Los principales señalados, Edson E. C. C, Enrique J.T.G construyeron una imagen de éxito basada en fotografías, videos de vehículos y supuestas operaciones en curso. Mostraba autos, movimientos, dinero. Mostraba seguridad.

Pero no mostraba la verdad.

Los montos invertidos iban desde los 2,000 hasta los 150,000 pesos. Para muchos, eran ahorros de años. Para otros, dinero prestado. Para algunos más, el patrimonio completo.


El inicio del colapso

Como en todo esquema de este tipo, al principio algunos recibieron pagos. Lo suficiente para generar confianza. Lo suficiente para convencer a otros.

Pero después vino el silencio.

Pagos retrasados. Excusas constantes. Justificaciones cada vez menos creíbles: lluvias, temporadas bajas, problemas externos.

Y finalmente, nada.

Desde agosto de 2025, múltiples inversionistas dejaron de recibir tanto rendimientos como respuestas. Los mensajes dejaron de contestarse. Las llamadas, de existir.

La incertidumbre comenzó a crecer… junto con la desesperación.


Amenazas y miedo: el silencio obligado

Cuando algunos afectados decidieron exigir su dinero, la respuesta no fue una solución.

Fue presión.

Fue miedo.

Relatan haber recibido amenazas: que si denunciaban, su dinero quedaría retenido por un año… o simplemente desaparecería. Ese miedo frenó a muchos.

Y ese silencio permitió que el daño creciera.


Más víctimas, más dinero, más dudas

El esquema no solo operaba con inversionistas directos. También se les incentivaba a invitar a más personas: familiares, amigos, conocidos.

Una cadena que hoy podría superar las 250 víctimas.

Una red que creció lo suficiente para acumular, según estimaciones, más de 6 millones de pesos.

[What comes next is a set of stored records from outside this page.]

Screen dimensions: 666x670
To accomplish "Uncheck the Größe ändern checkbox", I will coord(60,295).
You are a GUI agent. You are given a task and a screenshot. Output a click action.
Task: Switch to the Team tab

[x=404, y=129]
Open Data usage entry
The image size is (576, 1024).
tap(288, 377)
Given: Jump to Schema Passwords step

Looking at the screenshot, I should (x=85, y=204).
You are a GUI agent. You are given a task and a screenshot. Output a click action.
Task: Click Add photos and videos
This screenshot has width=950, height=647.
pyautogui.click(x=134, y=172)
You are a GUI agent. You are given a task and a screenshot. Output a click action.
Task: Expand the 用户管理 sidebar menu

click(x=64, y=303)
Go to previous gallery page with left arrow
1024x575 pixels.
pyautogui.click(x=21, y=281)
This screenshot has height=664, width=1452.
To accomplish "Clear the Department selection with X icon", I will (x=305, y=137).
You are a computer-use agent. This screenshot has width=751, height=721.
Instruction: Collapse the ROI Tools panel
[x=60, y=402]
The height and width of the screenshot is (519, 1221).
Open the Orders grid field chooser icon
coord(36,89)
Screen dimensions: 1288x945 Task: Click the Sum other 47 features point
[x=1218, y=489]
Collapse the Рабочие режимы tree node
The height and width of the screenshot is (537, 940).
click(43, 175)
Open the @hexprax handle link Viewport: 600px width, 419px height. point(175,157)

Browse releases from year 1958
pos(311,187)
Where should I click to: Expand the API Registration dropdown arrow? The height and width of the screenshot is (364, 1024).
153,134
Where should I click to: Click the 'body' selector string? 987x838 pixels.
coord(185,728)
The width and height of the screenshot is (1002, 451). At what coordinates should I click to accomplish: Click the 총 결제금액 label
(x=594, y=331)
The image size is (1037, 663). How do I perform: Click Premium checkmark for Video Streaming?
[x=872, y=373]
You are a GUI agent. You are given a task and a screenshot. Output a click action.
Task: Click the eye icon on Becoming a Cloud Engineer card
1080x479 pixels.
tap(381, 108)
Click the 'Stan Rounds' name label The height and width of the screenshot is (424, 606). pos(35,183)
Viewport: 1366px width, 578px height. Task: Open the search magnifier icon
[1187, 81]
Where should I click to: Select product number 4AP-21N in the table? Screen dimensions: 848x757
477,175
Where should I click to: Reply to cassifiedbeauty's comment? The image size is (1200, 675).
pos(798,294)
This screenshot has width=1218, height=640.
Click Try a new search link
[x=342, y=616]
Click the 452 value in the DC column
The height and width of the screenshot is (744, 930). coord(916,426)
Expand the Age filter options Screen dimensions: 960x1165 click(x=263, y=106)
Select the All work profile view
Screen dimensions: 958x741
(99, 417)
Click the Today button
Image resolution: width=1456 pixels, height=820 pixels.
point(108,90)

Dinero que hoy no aparece.

Dinero que nadie sabe dónde está.


Dos responsables identificados… pero sin consecuencias

A pesar de que los presuntos responsables tiene nombre, rostro y registros en conversaciones, videos y transferencias, la sensación entre las víctimas es clara:

No pasa nada.

Sí, existe una carpeta de investigación.
Sí, hay denuncias.
Sí, hay testimonios.

Pero hasta ahora, no hay resultados contundentes.

No hay detenciones.
No hay devoluciones.
No hay justicia.

Y mientras tanto, las víctimas siguen esperando.


Promesas tardías que ya nadie cree

Días antes de formalizarse la denuncia, el señalado envió un video asegurando que pagaría. Reconoció adeudos. Prometió cumplir.

Pero para quienes llevan meses esperando, esas palabras ya no tienen peso.

Porque antes hubo más promesas.
Porque antes hubo más excusas.
Porque antes hubo más mentiras.


La exigencia es clara

Hoy, las víctimas no solo piden respuestas.

Exigen acción.

Exigen que las autoridades dejen de observar y comiencen a actuar.
Exigen que se investigue a fondo.
Exigen que se llegue hasta las últimas consecuencias.

Porque mientras el caso sigue en proceso, hay familias que no saben si podrán recuperar su dinero.
Hay personas endeudadas.
Hay patrimonios fracturados.

Y hay una pregunta que sigue sin respuesta:

¿Qué más tiene que pasar para que se haga justicia?


Este medio continuará dando seguimiento puntual a este caso. Porque el silencio no puede ser opción cuando lo que está en juego es el patrimonio —y la tranquilidad— de cientos de personas.